**WORK INSTRUCTIONS:**
Rewrite the listing below so that every "GUI agent" becomes "GUI assistant", leaving everything else unchanged.

**RECORDS PROVIDED:**
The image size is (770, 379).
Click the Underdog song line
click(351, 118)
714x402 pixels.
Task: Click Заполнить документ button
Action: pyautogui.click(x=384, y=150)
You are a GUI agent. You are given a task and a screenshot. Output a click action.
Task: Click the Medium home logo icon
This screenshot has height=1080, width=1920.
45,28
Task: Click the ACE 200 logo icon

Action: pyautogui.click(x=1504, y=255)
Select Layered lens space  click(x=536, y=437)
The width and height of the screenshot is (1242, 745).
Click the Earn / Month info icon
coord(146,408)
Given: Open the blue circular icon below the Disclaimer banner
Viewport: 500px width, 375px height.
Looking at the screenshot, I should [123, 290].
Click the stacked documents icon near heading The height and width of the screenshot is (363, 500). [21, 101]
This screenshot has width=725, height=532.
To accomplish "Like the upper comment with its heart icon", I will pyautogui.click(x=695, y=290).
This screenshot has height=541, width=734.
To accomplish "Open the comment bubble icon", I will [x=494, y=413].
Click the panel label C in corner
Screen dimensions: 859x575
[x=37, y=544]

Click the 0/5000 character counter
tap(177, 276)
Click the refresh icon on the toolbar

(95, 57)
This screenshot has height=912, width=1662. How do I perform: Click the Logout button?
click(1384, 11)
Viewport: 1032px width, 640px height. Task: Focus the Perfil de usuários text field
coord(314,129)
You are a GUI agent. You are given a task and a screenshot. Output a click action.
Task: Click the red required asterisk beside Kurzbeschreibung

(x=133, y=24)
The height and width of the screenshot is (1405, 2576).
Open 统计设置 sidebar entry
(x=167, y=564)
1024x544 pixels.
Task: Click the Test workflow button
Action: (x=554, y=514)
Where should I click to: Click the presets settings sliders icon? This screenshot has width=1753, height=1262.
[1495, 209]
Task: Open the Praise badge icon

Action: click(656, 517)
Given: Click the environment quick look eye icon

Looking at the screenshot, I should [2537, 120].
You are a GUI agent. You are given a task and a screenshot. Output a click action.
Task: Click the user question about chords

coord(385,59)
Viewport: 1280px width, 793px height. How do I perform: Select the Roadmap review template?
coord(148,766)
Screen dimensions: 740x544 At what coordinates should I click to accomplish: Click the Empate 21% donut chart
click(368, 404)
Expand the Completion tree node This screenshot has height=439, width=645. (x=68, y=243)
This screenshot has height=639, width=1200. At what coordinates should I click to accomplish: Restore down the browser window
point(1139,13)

**FINISHED EXERCISE:**
The image size is (770, 379).
Click the Underdog song line
click(351, 118)
714x402 pixels.
Task: Click Заполнить документ button
Action: pyautogui.click(x=384, y=150)
You are a GUI assistant. You are given a task and a screenshot. Output a click action.
Task: Click the Medium home logo icon
This screenshot has height=1080, width=1920.
45,28
Task: Click the ACE 200 logo icon

Action: pyautogui.click(x=1504, y=255)
Select Layered lens space  click(x=536, y=437)
The width and height of the screenshot is (1242, 745).
Click the Earn / Month info icon
coord(146,408)
Given: Open the blue circular icon below the Disclaimer banner
Viewport: 500px width, 375px height.
Looking at the screenshot, I should [123, 290].
Click the stacked documents icon near heading The height and width of the screenshot is (363, 500). [21, 101]
This screenshot has width=725, height=532.
To accomplish "Like the upper comment with its heart icon", I will pyautogui.click(x=695, y=290).
This screenshot has height=541, width=734.
To accomplish "Open the comment bubble icon", I will [x=494, y=413].
Click the panel label C in corner
Screen dimensions: 859x575
[x=37, y=544]

Click the 0/5000 character counter
tap(177, 276)
Click the refresh icon on the toolbar

(95, 57)
This screenshot has height=912, width=1662. How do I perform: Click the Logout button?
click(1384, 11)
Viewport: 1032px width, 640px height. Task: Focus the Perfil de usuários text field
coord(314,129)
You are a GUI assistant. You are given a task and a screenshot. Output a click action.
Task: Click the red required asterisk beside Kurzbeschreibung

(x=133, y=24)
The height and width of the screenshot is (1405, 2576).
Open 统计设置 sidebar entry
(x=167, y=564)
1024x544 pixels.
Task: Click the Test workflow button
Action: (x=554, y=514)
Where should I click to: Click the presets settings sliders icon? This screenshot has width=1753, height=1262.
[1495, 209]
Task: Open the Praise badge icon

Action: click(656, 517)
Given: Click the environment quick look eye icon

Looking at the screenshot, I should [2537, 120].
You are a GUI assistant. You are given a task and a screenshot. Output a click action.
Task: Click the user question about chords

coord(385,59)
Viewport: 1280px width, 793px height. How do I perform: Select the Roadmap review template?
coord(148,766)
Screen dimensions: 740x544 At what coordinates should I click to accomplish: Click the Empate 21% donut chart
click(368, 404)
Expand the Completion tree node This screenshot has height=439, width=645. (x=68, y=243)
This screenshot has height=639, width=1200. At what coordinates should I click to accomplish: Restore down the browser window
point(1139,13)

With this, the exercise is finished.